→ **Supplied text**:
◆ ◆ ◆ ◆ ◆

Obviously, prior to that, I was mostly on the other side. They're implementing real world data warehouses, enterprise versions, managing data teams.
I had been in environments where I had pretty much every ETL tool that I can think of, and large teams, yet I had trouble delivering on time to the business.
And if I, you know, if you think about it, it's the same problem, right? The data transformation, that was always the problem. Business would ask simple questions that would take forever for us to answer because, you know, we have bought 510 companies in a matter of one year. Each one have their data warehouse, and the CEO is asking a question that would require us to integrate all of the data, and that takes a long time. So all the pain points that I have experienced in the past, you know, we are able to put that into this product.
[00:04:45] Speaker A: Yeah, I think that's kind of the way I felt when I ran across Snowflake back in 2015. It's like all the problems I'd seen in trying to build scalable data warehouses over a couple of decades, it's like, okay, Snowflake was really solving it. And like dataops Live, which is built exclusively for Snowflake, you guys chose to just build a product for Snowflake as well.
What was your reasoning behind that?
[00:05:13] Speaker B: Yeah, that's an easy one. So when you think of what companies have been the most successful in the analytics industry, there is typically a unifying theme around the product philosophy. And when I say that, I mean there is levels of ease of use, but extensibility. There is levels of automation, and then typically speaking, there's some architectural advantage. But those core themes, those core pillars around automation, ease of use and making what was complex a lot more simple, but still extensible, are what has been the most successful. So think like tableau on one end, think Snowflake on the database side. Fivetrans certainly has these same characteristics on the ingestion side, and so that audience of users typically wants a best of breed solution. And we wanted to build a product that embodied all those same characteristics for an area of the workflow, the area of the analytics workflow that has historically had none of that. And so we laser focused in on the snowflake ecosystem, knowing that the users within that ecosystem appreciate something that's simple but extensible, something that's automated to help accelerate efficiencies, and really just focused on how do we make people as productive as possible when working with our platform. The same way that you see with the Snowflake platform.
[00:06:44] Speaker A: Great. Yeah. So you guys have partnered with my buddies here at Dataops Live. Tell me a little bit about how that partnership came about and what you think the potential value is to your, to your customers.

◆ ◆ ◆ ◆ ◆

→ **Material shown**:
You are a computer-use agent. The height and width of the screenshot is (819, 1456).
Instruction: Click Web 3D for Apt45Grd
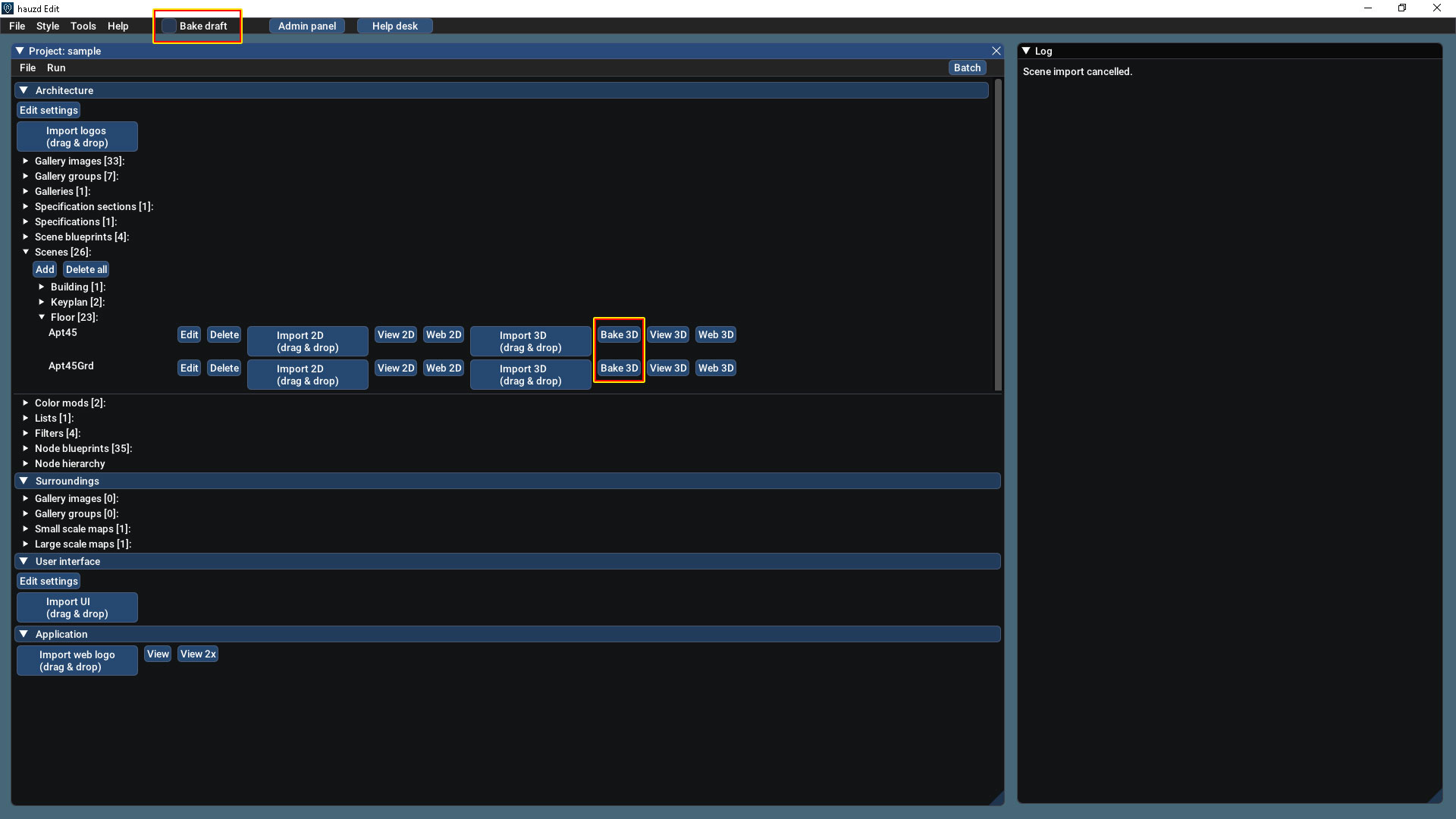pyautogui.click(x=715, y=368)
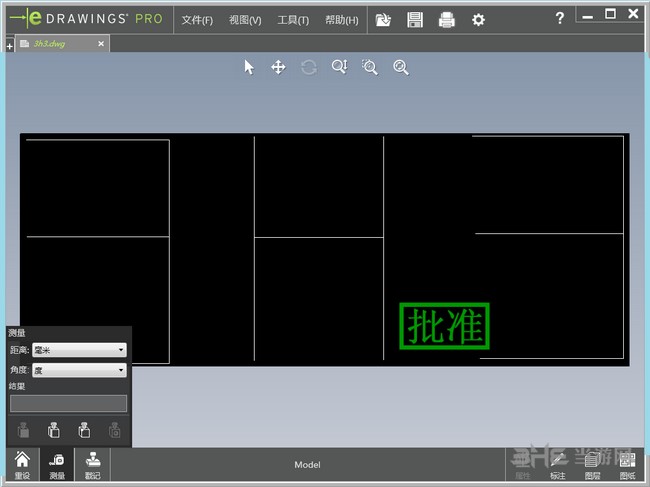Toggle the 图层 layers panel
Image resolution: width=650 pixels, height=487 pixels.
pos(592,465)
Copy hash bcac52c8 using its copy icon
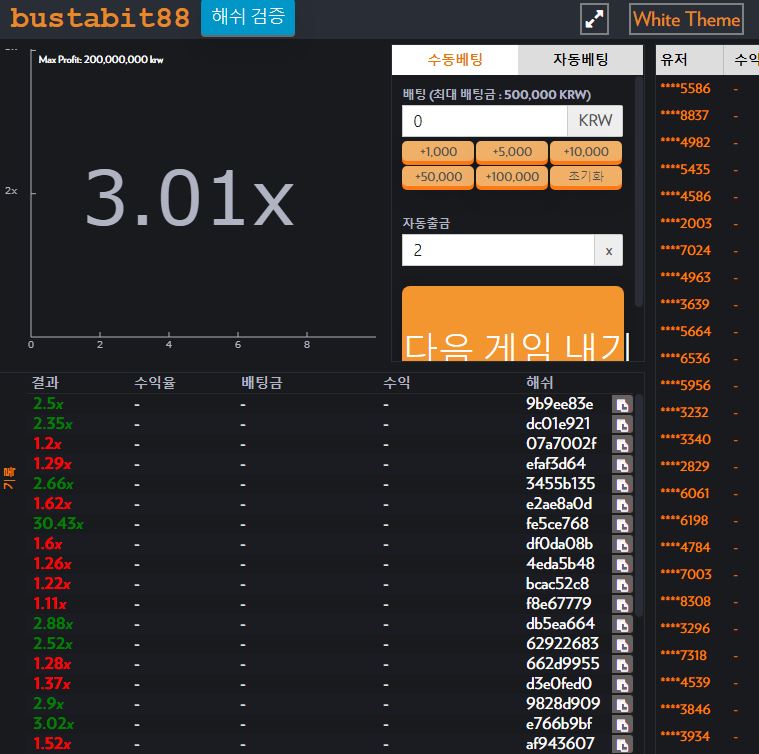 [622, 584]
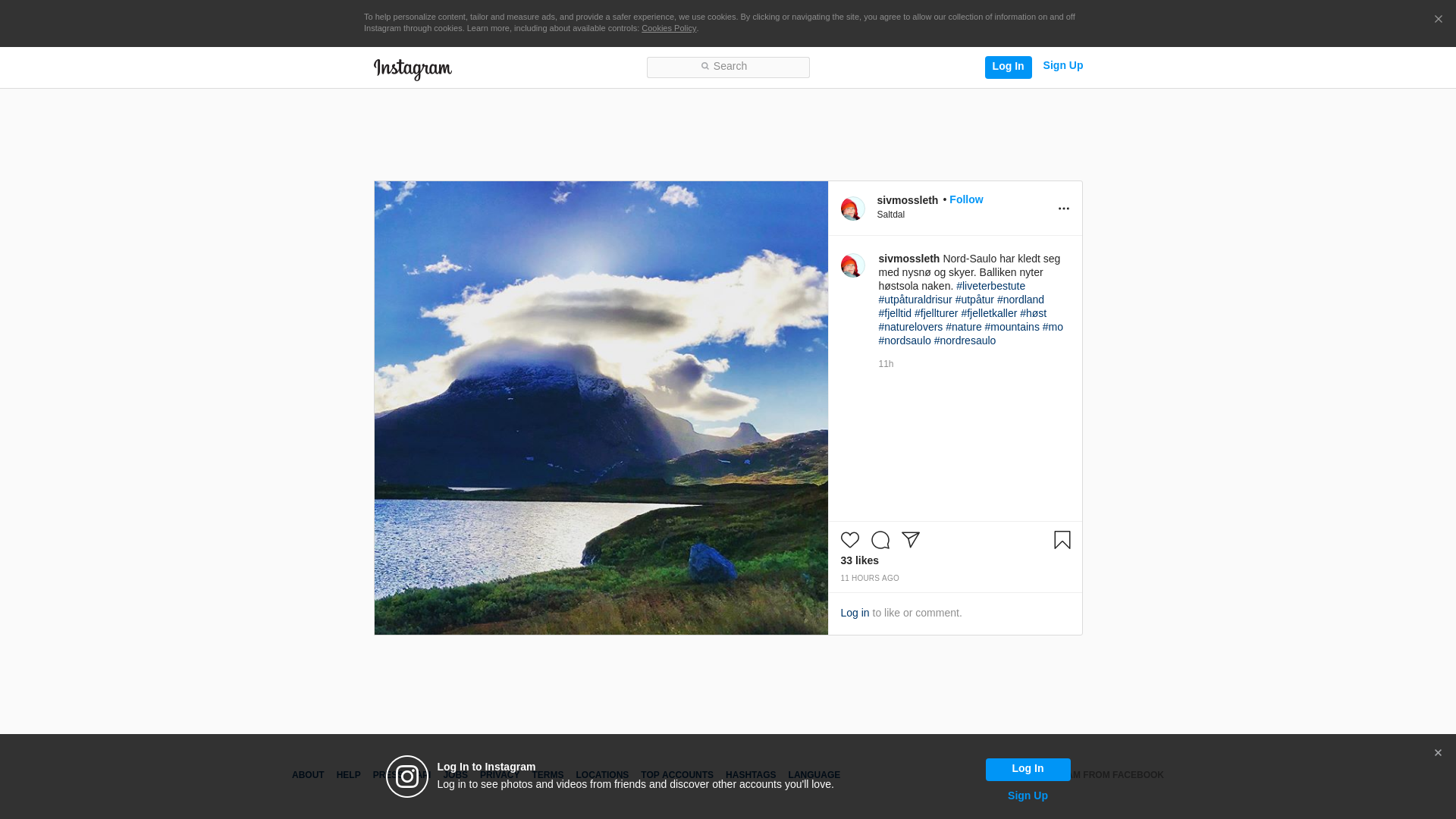The image size is (1456, 819).
Task: Open the #liveterbestute hashtag
Action: 990,286
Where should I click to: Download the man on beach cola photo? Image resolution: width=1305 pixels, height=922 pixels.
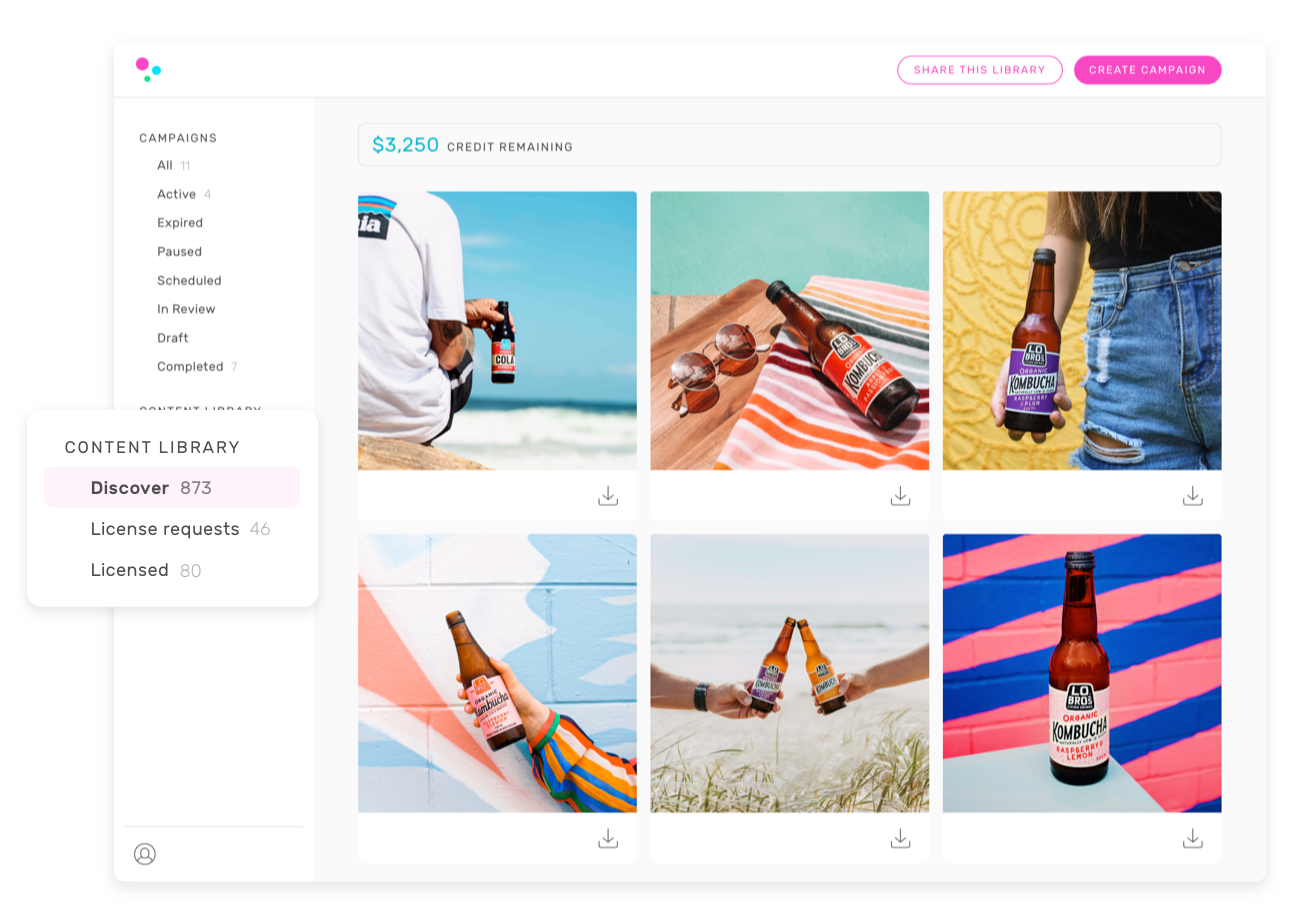click(608, 495)
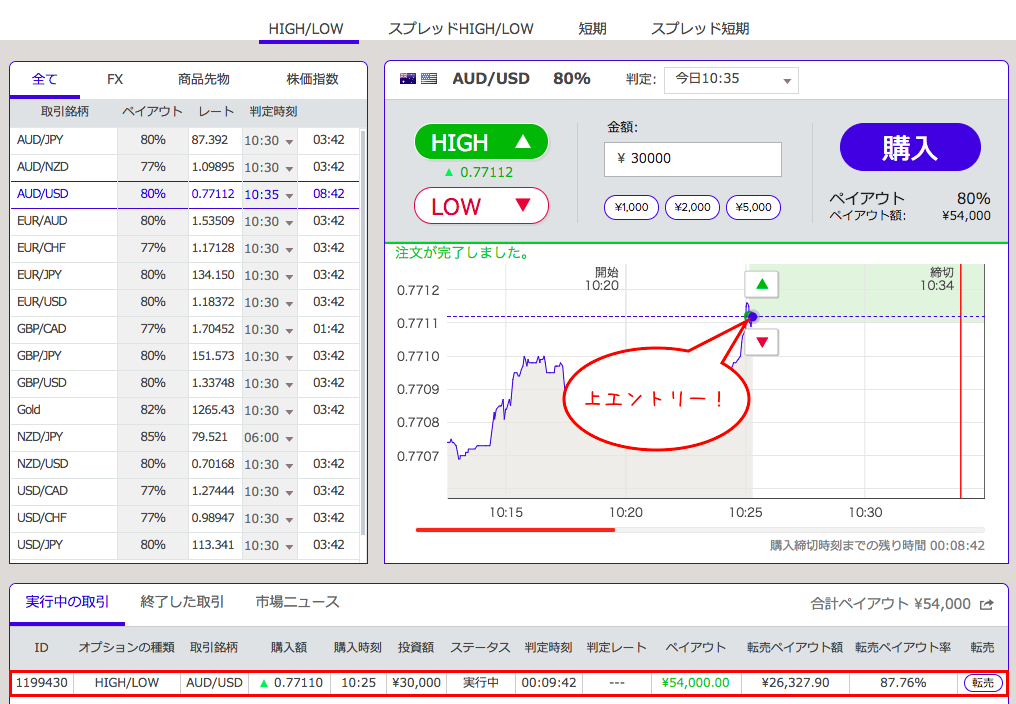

◆ ◆ ◆ ◆ ◆

→ **Work to do**:
1 > According to the interview transcript, in what year did Speaker A first come across Snowflake?
2 > Reproduce the passage of the interview transcript between "I had been in" and "into this product.", inclusive.

→ **Final answers**:
1 > 2015

2 >
I had been in environments where I had pretty much every ETL tool that I can think of, and large teams, yet I had trouble delivering on time to the business.
And if I, you know, if you think about it, it's the same problem, right? The data transformation, that was always the problem. Business would ask simple questions that would take forever for us to answer because, you know, we have bought 510 companies in a matter of one year. Each one have their data warehouse, and the CEO is asking a question that would require us to integrate all of the data, and that takes a long time. So all the pain points that I have experienced in the past, you know, we are able to put that into this product.